On 1/20/25 14:50, Jerome Forissier wrote:
> Adds the COROUTINES Kconfig symbol which introduces a new internal API
> for coroutines support. As explained in the Kconfig file, this is meant
> to provide some kind of cooperative multi-tasking with the goal to
> improve performance by overlapping lengthy operations.
> 
> The API as well as the implementation is very much inspired from libaco
> [1]. The reference implementation is simplified to remove all things
> not needed in U-Boot, the coding style is updated, and the aco_ prefix
> is replaced by co_.
> 
> I believe the stack handling could be simplified: the stack of the main
> coroutine could probably probably be used by the secondary coroutines
> instead of allocating a new stack dynamically.
> 
> Only i386, x86_64 and aarch64 are supported at the moment. Other
> architectures need to provide a _co_switch() function in assembly.
> 
> Only aarch64 has been tested.

I can't see the reason why to keep x86 around if it is not tested.

Licenses should be cleared for all files.
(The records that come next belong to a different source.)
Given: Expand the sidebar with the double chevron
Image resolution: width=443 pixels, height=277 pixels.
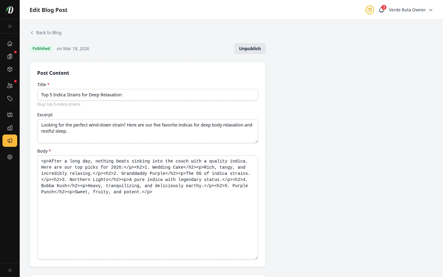Looking at the screenshot, I should 10,26.
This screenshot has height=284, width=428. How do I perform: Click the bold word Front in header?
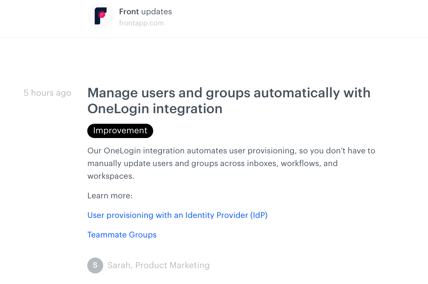pos(129,12)
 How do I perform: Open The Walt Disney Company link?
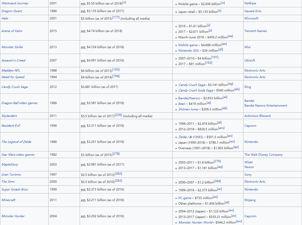click(x=263, y=155)
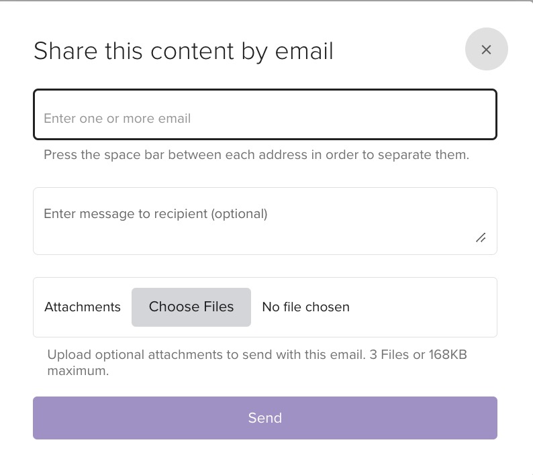Click the space bar separator hint text
Viewport: 533px width, 475px height.
(256, 155)
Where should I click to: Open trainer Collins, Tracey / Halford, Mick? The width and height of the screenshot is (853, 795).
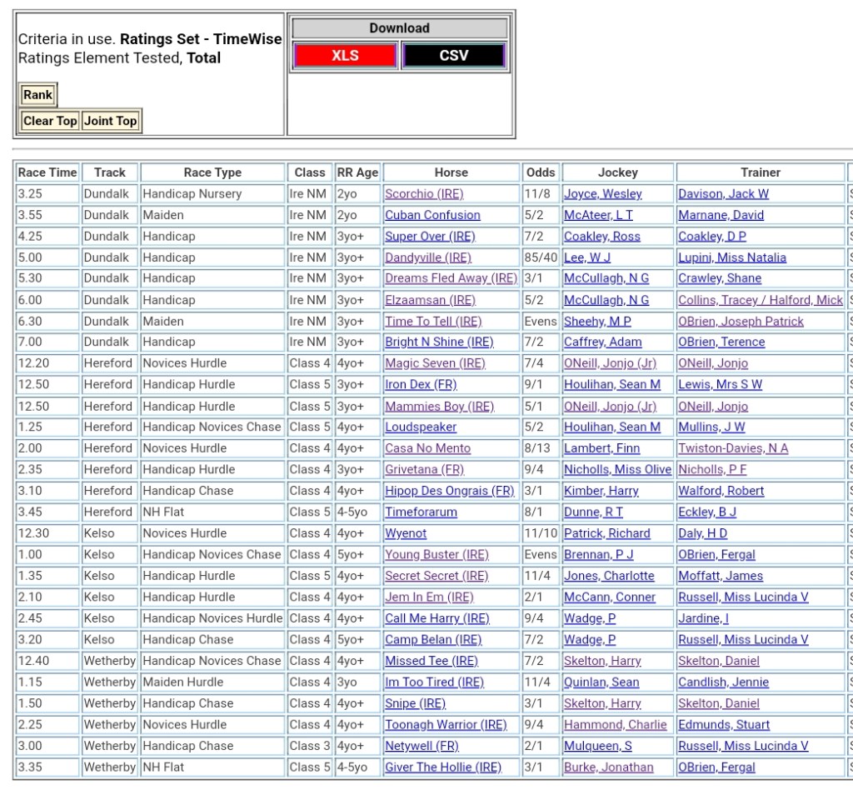click(x=760, y=300)
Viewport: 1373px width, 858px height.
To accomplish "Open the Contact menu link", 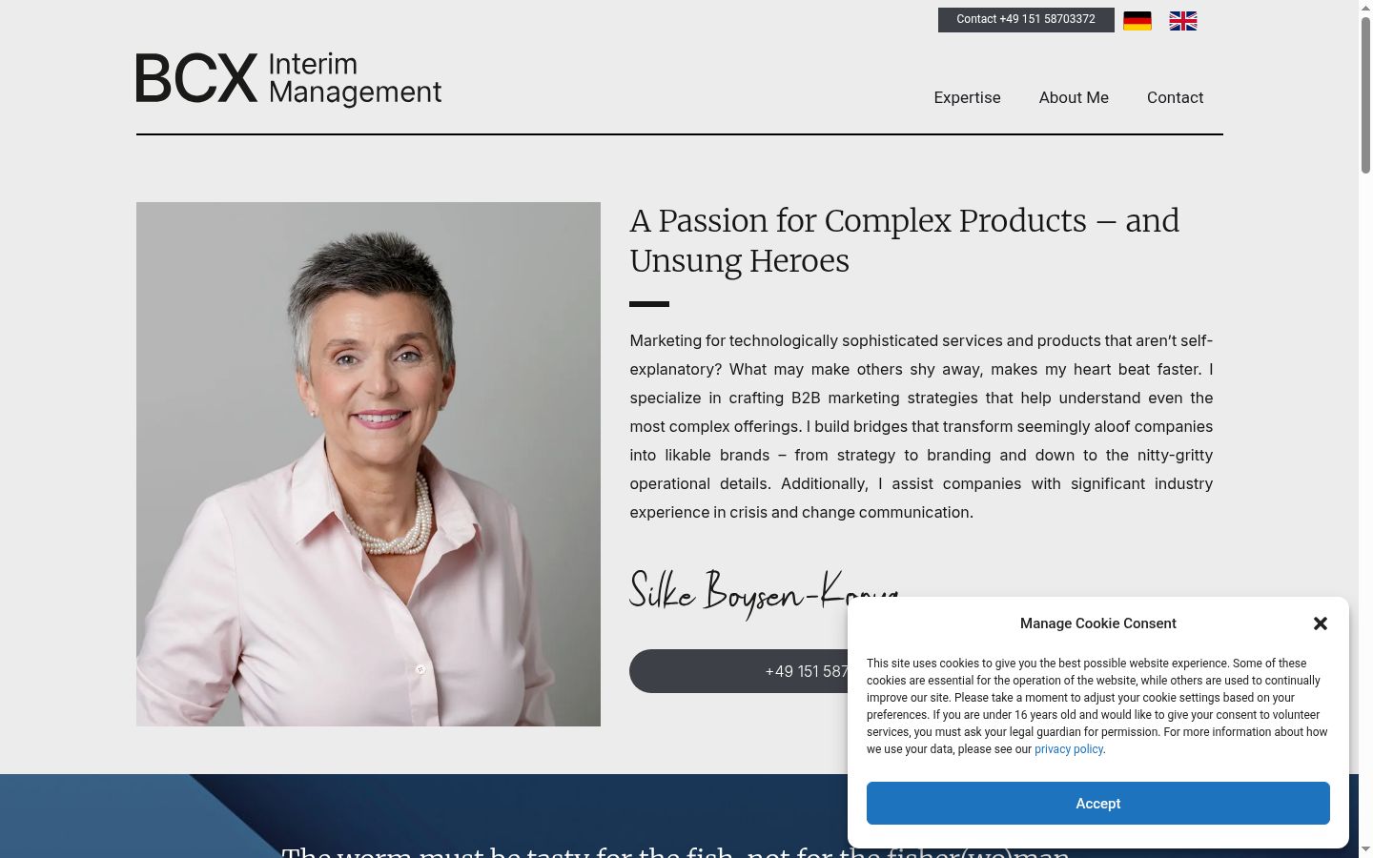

Also I think this mostly should target full u-boot and not really TPL/SPL as of 
today.

I have applied this patch to measure time difference on kv260 and kd240 and 
pretty much the time is the same.

diff --git a/lib/efi_loader/efi_setup.c b/lib/efi_loader/efi_setup.c
index 94160f4bd86c..18d2260b8c11 100644
--- a/lib/efi_loader/efi_setup.c
+++ b/lib/efi_loader/efi_setup.c
@@ -258,6 +258,7 @@ extern int udelay_yield;
  efi_status_t efi_init_obj_list(void)
  {
         efi_status_t ret = EFI_SUCCESS;
+       ulong t0, t1;
  #if CONFIG_IS_ENABLED(COROUTINES)
         struct co_stack *stk = NULL;
         struct co *main_co = NULL;
@@ -272,6 +273,7 @@ efi_status_t efi_init_obj_list(void)
         /* Set up console modes */
         efi_setup_console_size();

+       t0 = timer_get_us();
  #if CONFIG_IS_ENABLED(COROUTINES)
         main_co = co_create(NULL, NULL, 0, NULL, NULL);
         if (!main_co) {
@@ -333,6 +335,9 @@ efi_status_t efi_init_obj_list(void)
                         efi_obj_list_initialized = ret;
         }
  #endif
+       t1 = timer_get_us();
+
+       printf("time counted %ld\n", t1 - t0);

         /* Initialize variable services */
         ret = efi_init_variables();

Please correct me if you have measured it differently.

Thanks,
Michal

^ permalink raw reply related	[flat|nested] 6+ messages in thread

* Re: [RFC PATCH 1/2] Introduce coroutines framework
  2025-01-21 11:44   ` Michal Simek
@ 2025-01-21 13:15     ` Jerome Forissier
  2025-01-21 13:52       ` Michal Simek
  0 siblings, 1 reply; 6+ messages in thread
From: Jerome Forissier @ 2025-01-21 13:15 UTC (permalink / raw)
  To: Michal Simek, u-boot
  Cc: Ilias Apalodimas, Tom Rini, Simon Glass, Bin Meng,
	Patrick Rudolph, Sughosh Ganu, Heinrich Schuchardt, Raymond Mao

Hi Michal,

On 1/21/25 12:44, Michal Simek wrote:
> 
> 
> On 1/20/25 14:50, Jerome Forissier wrote:
>> Adds the COROUTINES Kconfig symbol which introduces a new internal API
>> for coroutines support. As explained in the Kconfig file, this is meant
>> to provide some kind of cooperative multi-tasking with the goal to
>> improve performance by overlapping lengthy operations.
>>
>> The API as well as the implementation is very much inspired from libaco
>> [1]. The reference implementation is simplified to remove all things
>> not needed in U-Boot, the coding style is updated, and the aco_ prefix
>> is replaced by co_.
>>
>> I believe the stack handling could be simplified: the stack of the main
>> coroutine could probably probably be used by the secondary coroutines
>> instead of allocating a new stack dynamically.
>>
>> Only i386, x86_64 and aarch64 are supported at the moment. Other
>> architectures need to provide a _co_switch() function in assembly.
>>
>> Only aarch64 has been tested.
> 
> I can't see the reason why to keep x86 around if it is not tested.

OK, I'll drop x86 in v2.
 
> Licenses should be cleared for all files.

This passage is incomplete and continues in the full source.